* _What to work on_: Reproduce the rows below, starting at the line that contains "Polymer [732, 1103]" and ending at the line that contains "Find the location of a particular element.", both included. Omit the pictures from your answer.
[Start Records shown]
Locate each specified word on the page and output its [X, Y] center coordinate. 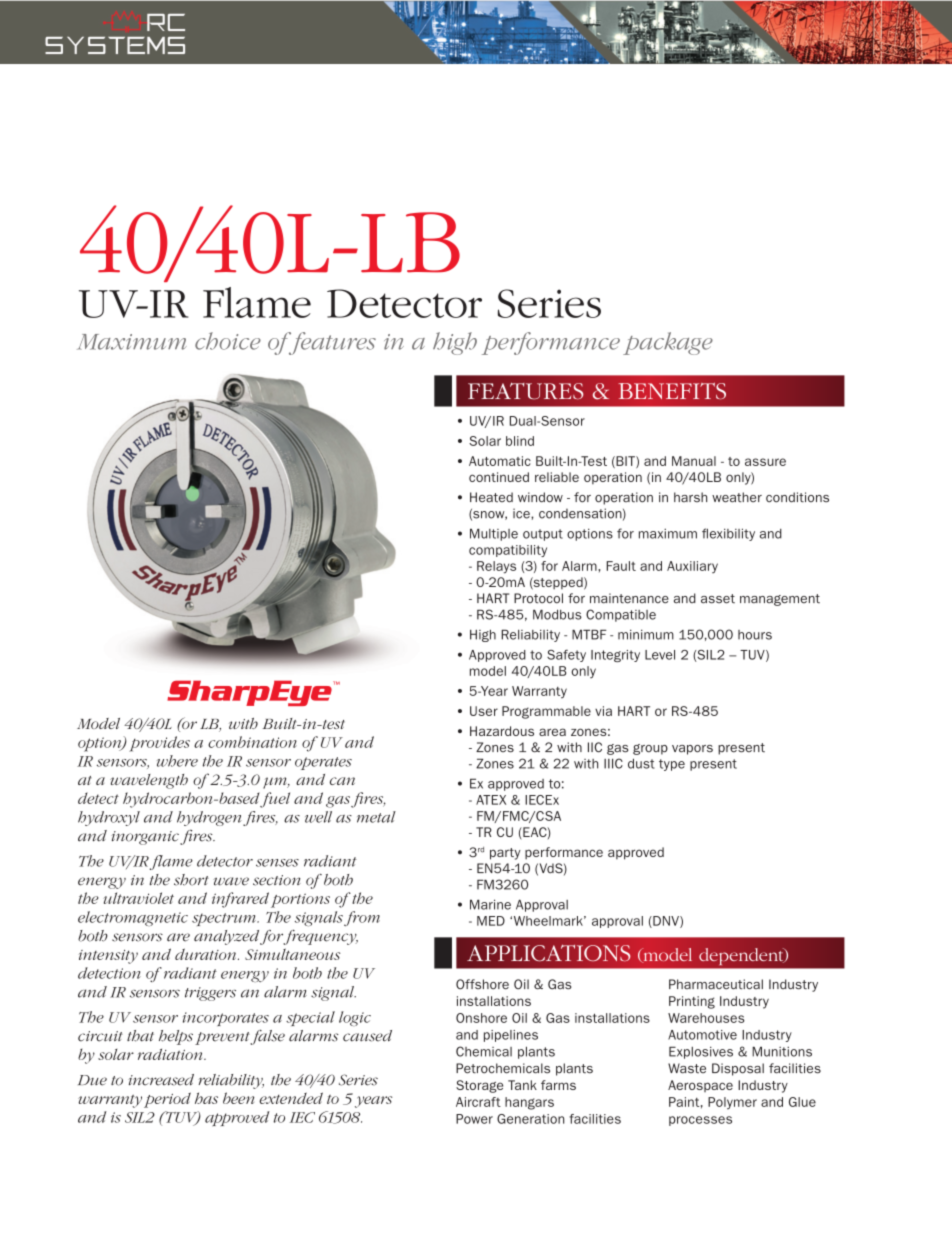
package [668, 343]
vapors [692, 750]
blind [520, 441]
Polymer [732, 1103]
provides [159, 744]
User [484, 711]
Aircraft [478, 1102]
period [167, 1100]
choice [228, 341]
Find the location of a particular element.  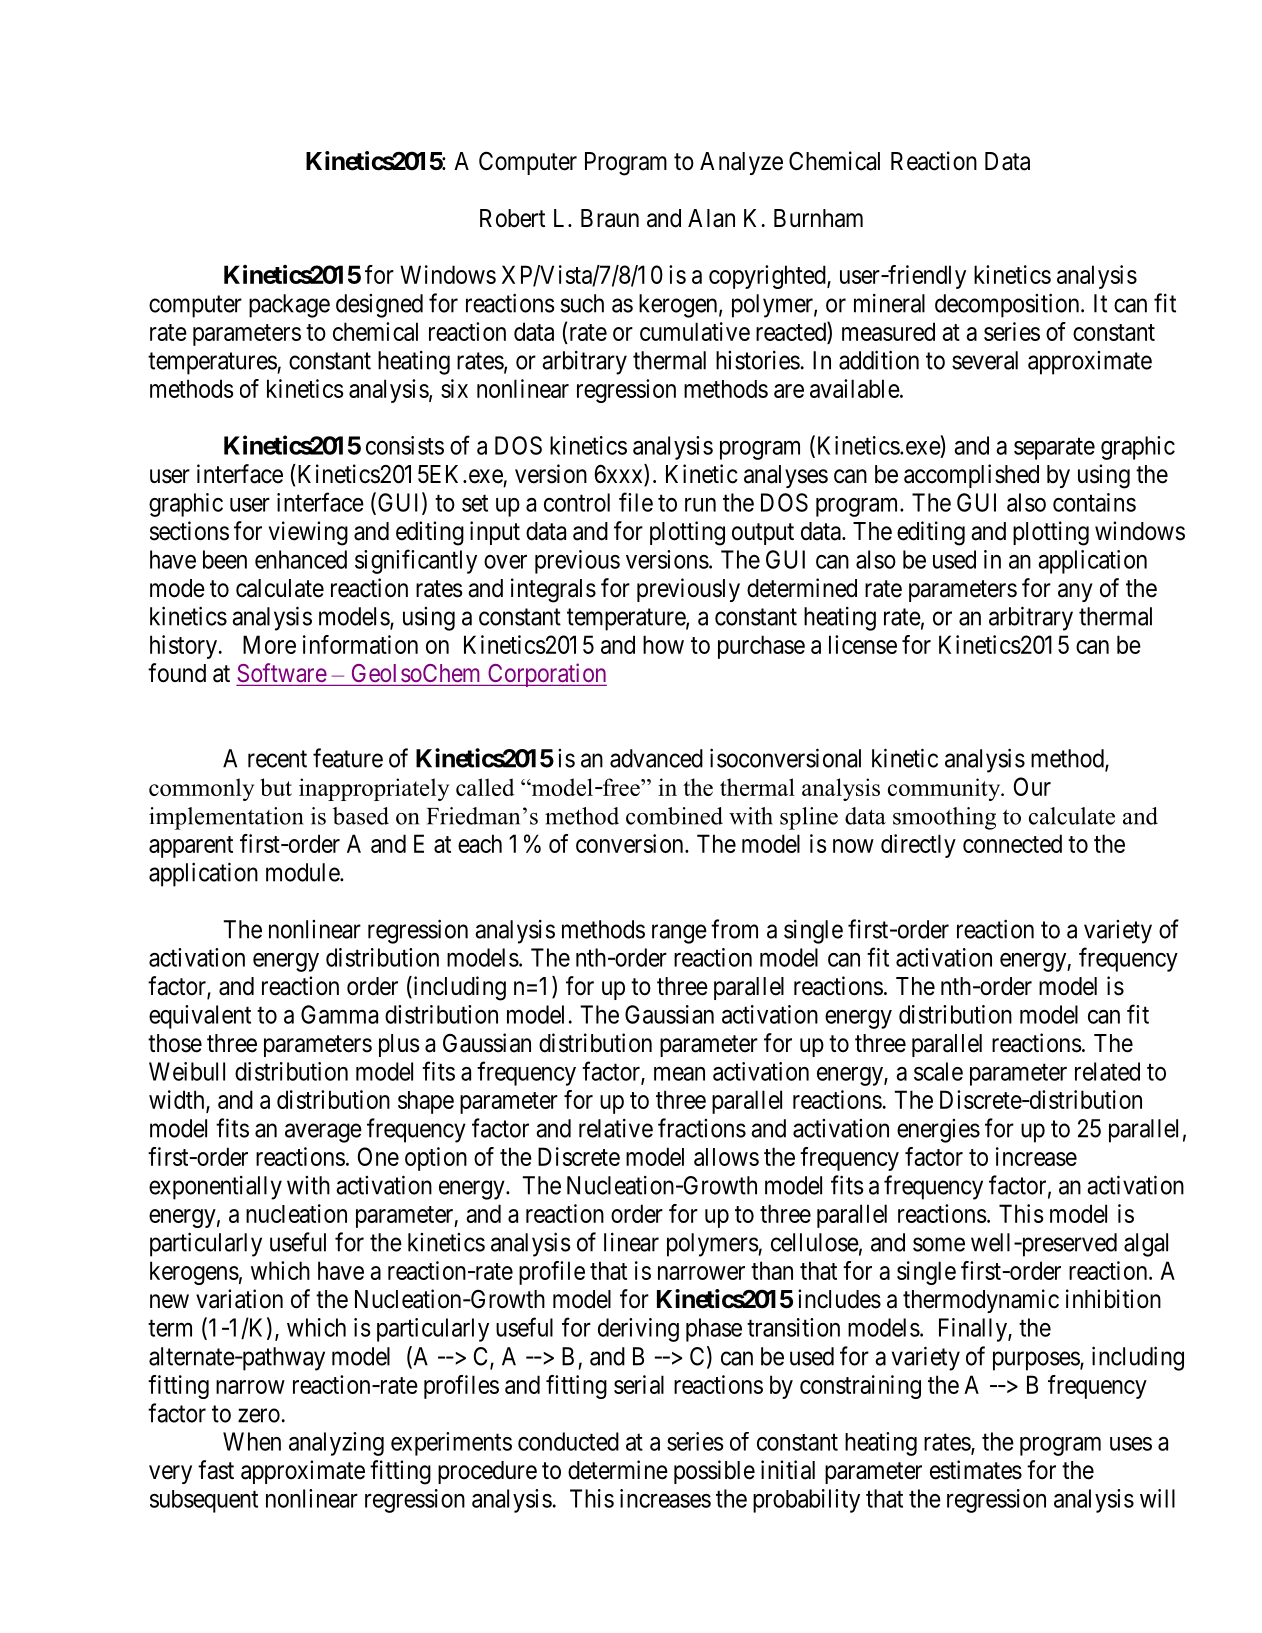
[End Records shown]
[Start Records shown]
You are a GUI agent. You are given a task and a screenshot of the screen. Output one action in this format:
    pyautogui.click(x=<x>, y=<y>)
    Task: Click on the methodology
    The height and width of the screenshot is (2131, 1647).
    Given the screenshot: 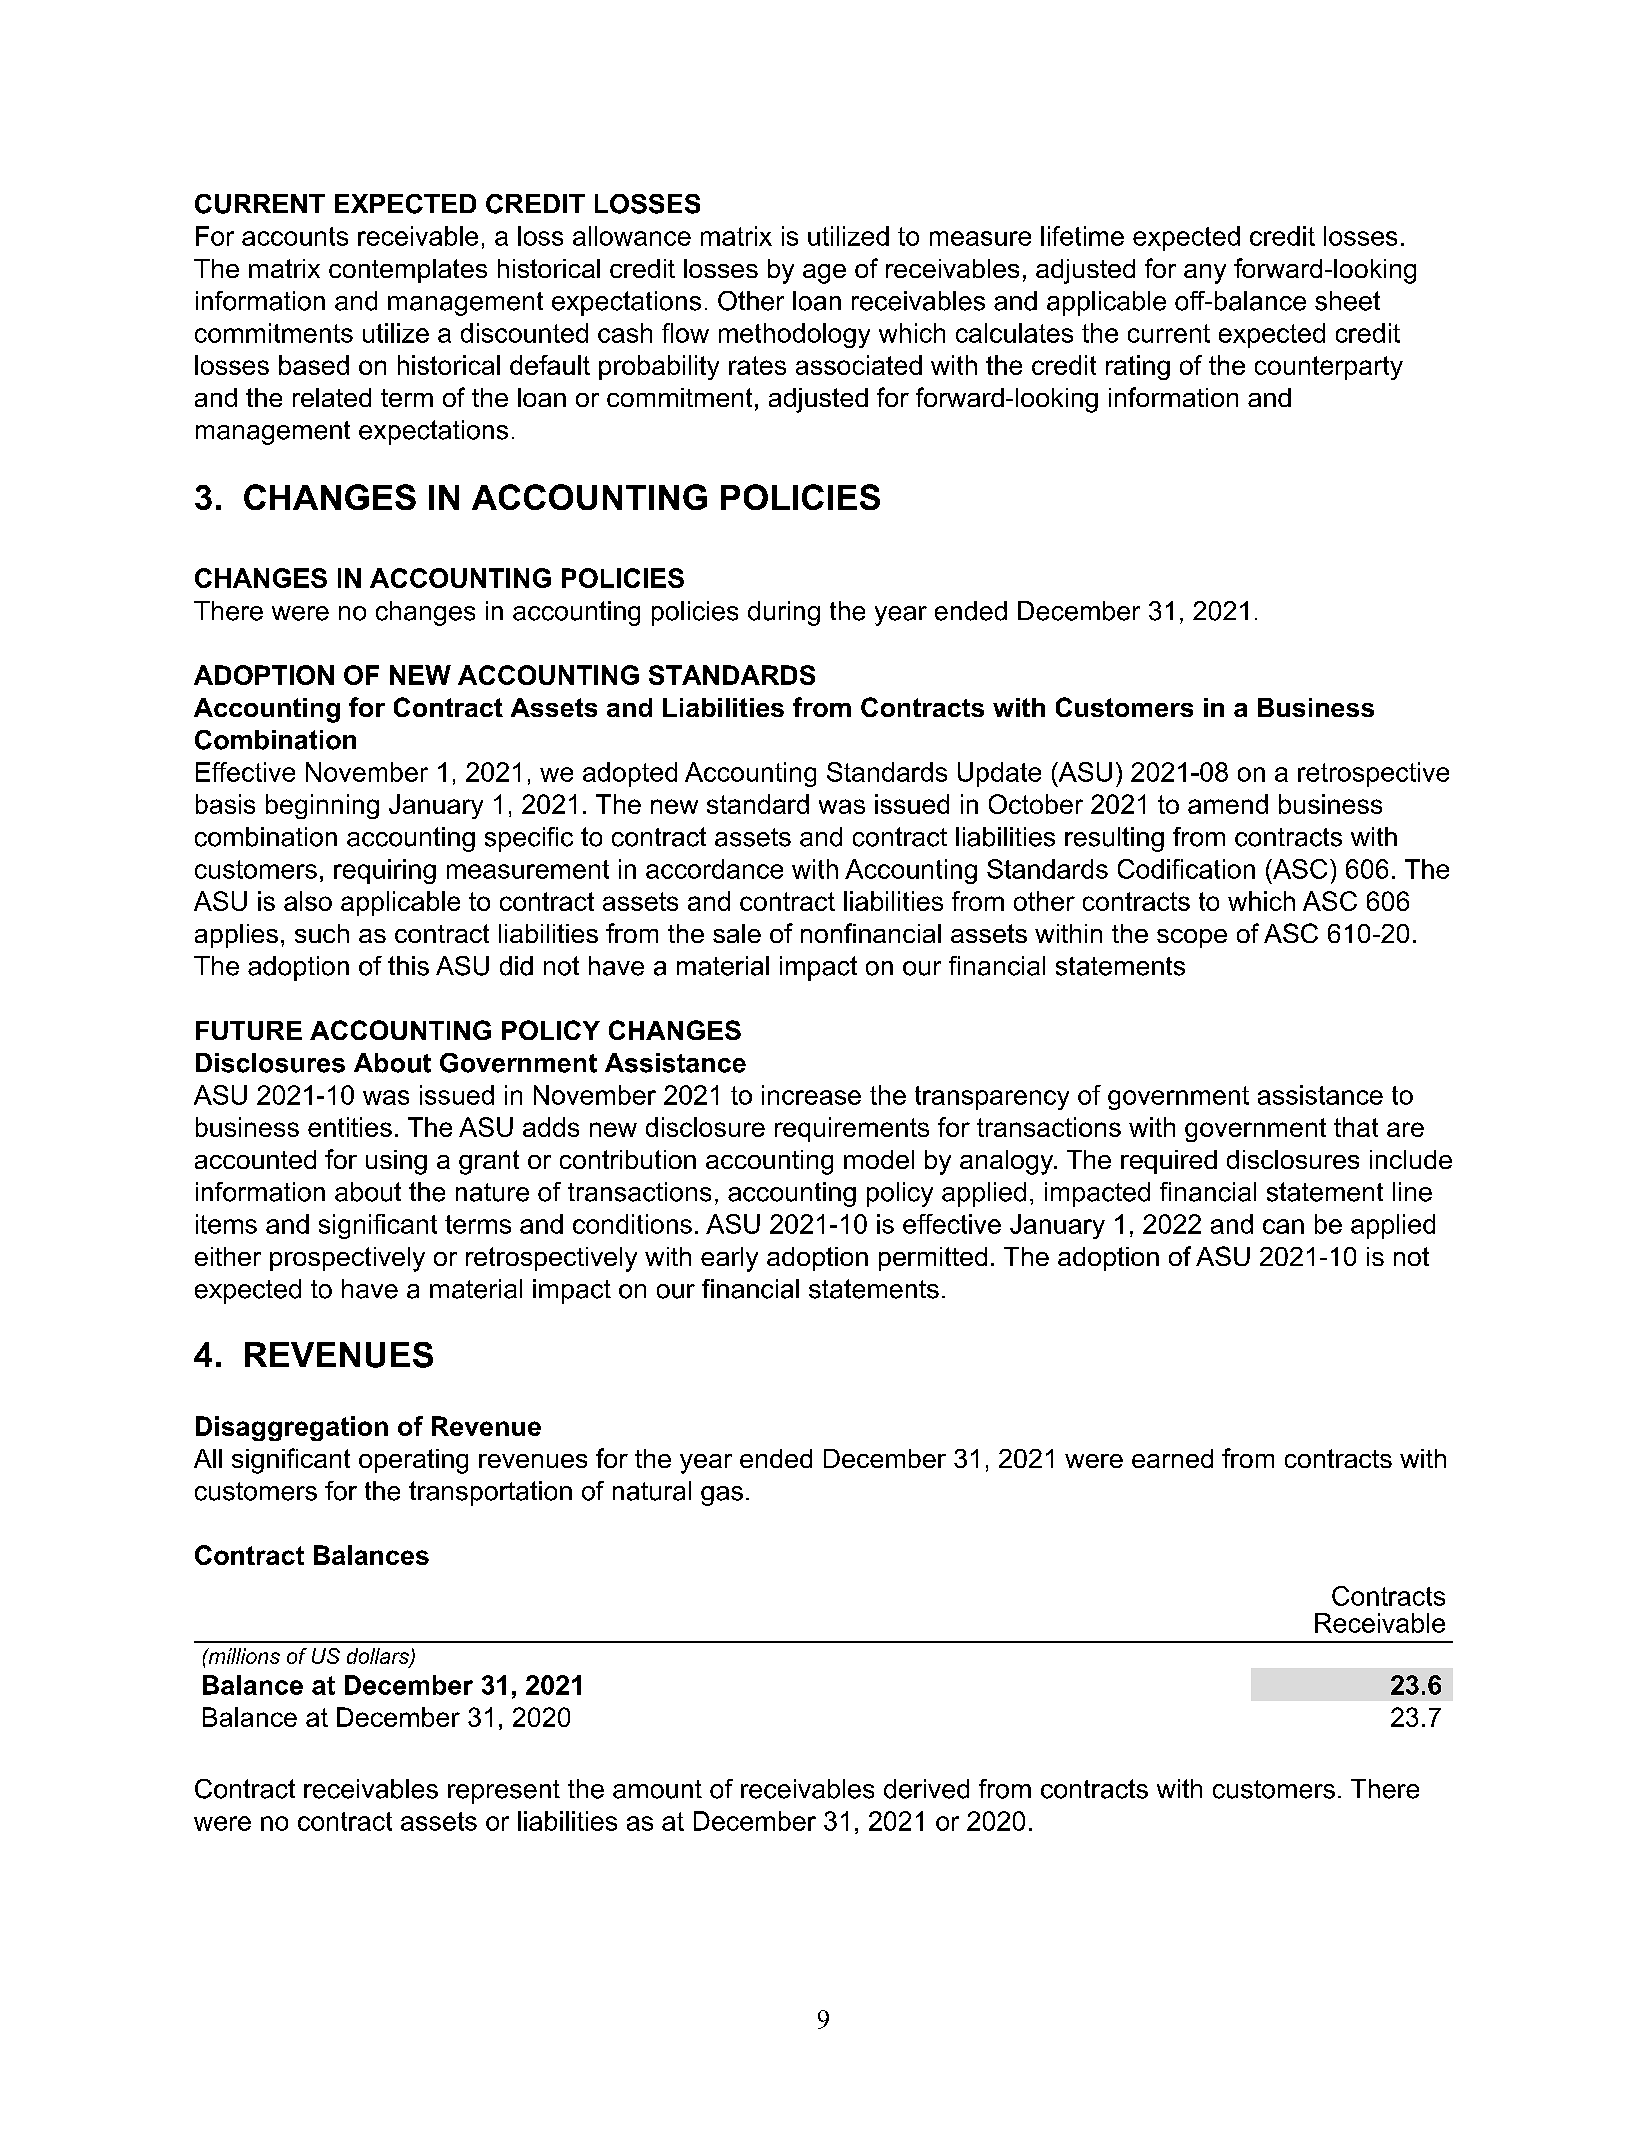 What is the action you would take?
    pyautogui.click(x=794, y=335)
[End Records shown]
[Start Records shown]
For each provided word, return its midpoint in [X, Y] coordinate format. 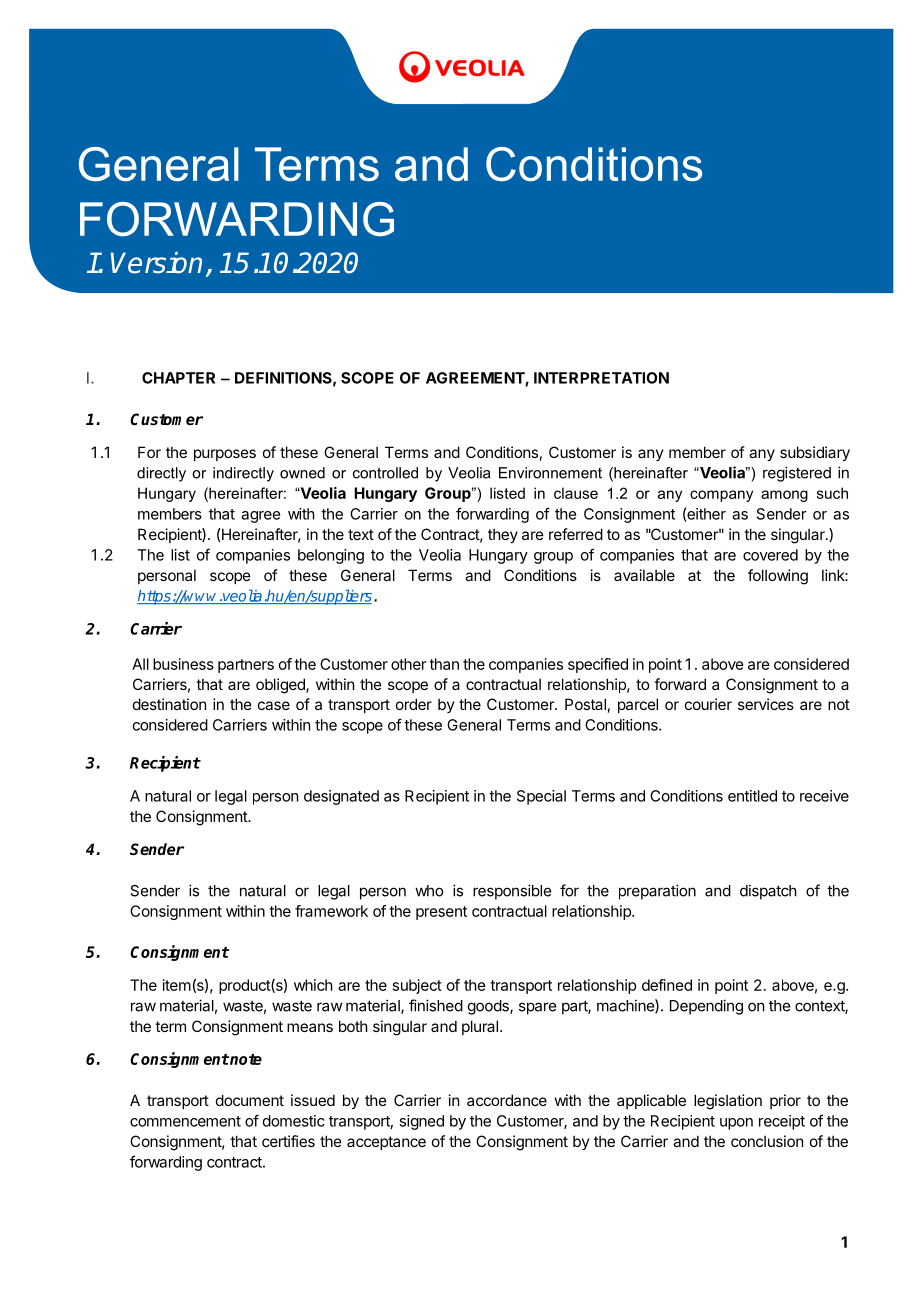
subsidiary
[End Records shown]
* _Result of this exercise_:
Polymer [732, 1103]
provides [159, 744]
User [484, 711]
Aircraft [478, 1102]
period [167, 1100]
choice [228, 341]
Find the location of a particular element.  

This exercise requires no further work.